Молочные зубы — страница 45 из 63

Ханна прикинула варианты ответа и кивнула. Ей было нечего терять, потому что папа – очень умный – и так уже все понял. Теперь он поймет, что это честно, ведь Бормотунчик мертв, а мама цела и почти невредима.

– Иди ко мне.

Он быстрым движением придвинул свой стул ближе к ней и потянул на себя тот, на котором сидела она. Теперь он был так близко к ней, что их коленки соприкасались.
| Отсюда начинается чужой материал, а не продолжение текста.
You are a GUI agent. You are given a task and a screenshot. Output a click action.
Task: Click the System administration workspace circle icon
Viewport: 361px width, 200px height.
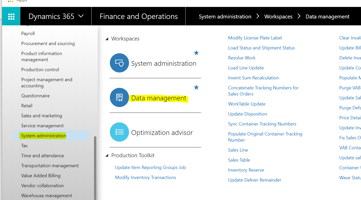(119, 63)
– Ханна, это очень важно. Я знаю, как тебе было больно, когда мама растоптала твою игрушку. Но ты ведь понимаешь, что картофелина – даже превращенная в друга – не чувствует того, что чувствует человек. Понимаешь или нет?

Да. Нет. Картофелина, конечно же, не чувствует боли. Только вот она была не просто картофелиной и испытала ее, когда мама с ней так обошлась. Папа не поймет, если, конечно же, она ему все досконально не объяснит. Но в ее голове все до такой степени перемешалось, что она расплакалась.

– Может, ты решила так подшутить над мамой, подумав, что это будет смешно? Но ты сделала ей больно, причинила физические страдания. И напугала. Причем не только ее, но и меня. Мне страшно оттого, что моя непоседа…

Папин голос дрогнул, она посмотрела на него и поразилась тому, что папа заплакал. Ханна коснулась его щеки и покачала головой, надеясь, что он ее понял: «Не плачь, папа».

От этого он зарыдал еще сильнее, схватил ее, посадил к себе на колени и с силой прижал к себе.

– Понимаешь… Ты моя любимая, маленькая…

Он поцеловал ее головку.

Ей нравилось, когда он ее обнимал. Его сердце билось прямо возле ее ушка, и она в унисон с ним постукивала средним пальцем ему по груди. Но потом папа глубоко вздохнул, посадил ее обратно на стул, вытер глаза, и она уставилась на него в недоумении.

– Папа расстроился. Ты больше не станешь никому причинять зла. Этого делать нельзя. Понимаешь, теперь у нас возникла проблема, и я не знаю, как ее решить. У меня такое ощущение, что в тебе живут две совсем разных девочки. Во всем виновата… Мари-Анн? Это она заставляет тебя делать такое?

Ханна опять заерзала и прижала палец к маленькой сахарной крошке, оставшейся лежать рядом с тарелкой. Потом слизала ее. Она очень гордилась собой, ведь идея с кнопками принадлежала ей. Мари-Анн лишь стояла на стреме. А то, что произошло в школе, казалось ей лишь цепочкой счастливых случайностей. Сначала она осталась наедине с Головой-Шлемом. Увидела, как она бьется о стену. Затем Голова без жалоб и протестов позволила снять с себя шлем. После чего появился злобный пес. Здесь Мари-Анн, пожалуй, ей немного помогла. Ханне впервые пришло в голову, что подруга злоупотребила ее гостеприимством. То, что она не нравилась маме, было здорово, но если она встанет между Ханной и папой… Девочке хотелось вернуть своего старого папу, который никогда не отворачивался от ее поцелуев.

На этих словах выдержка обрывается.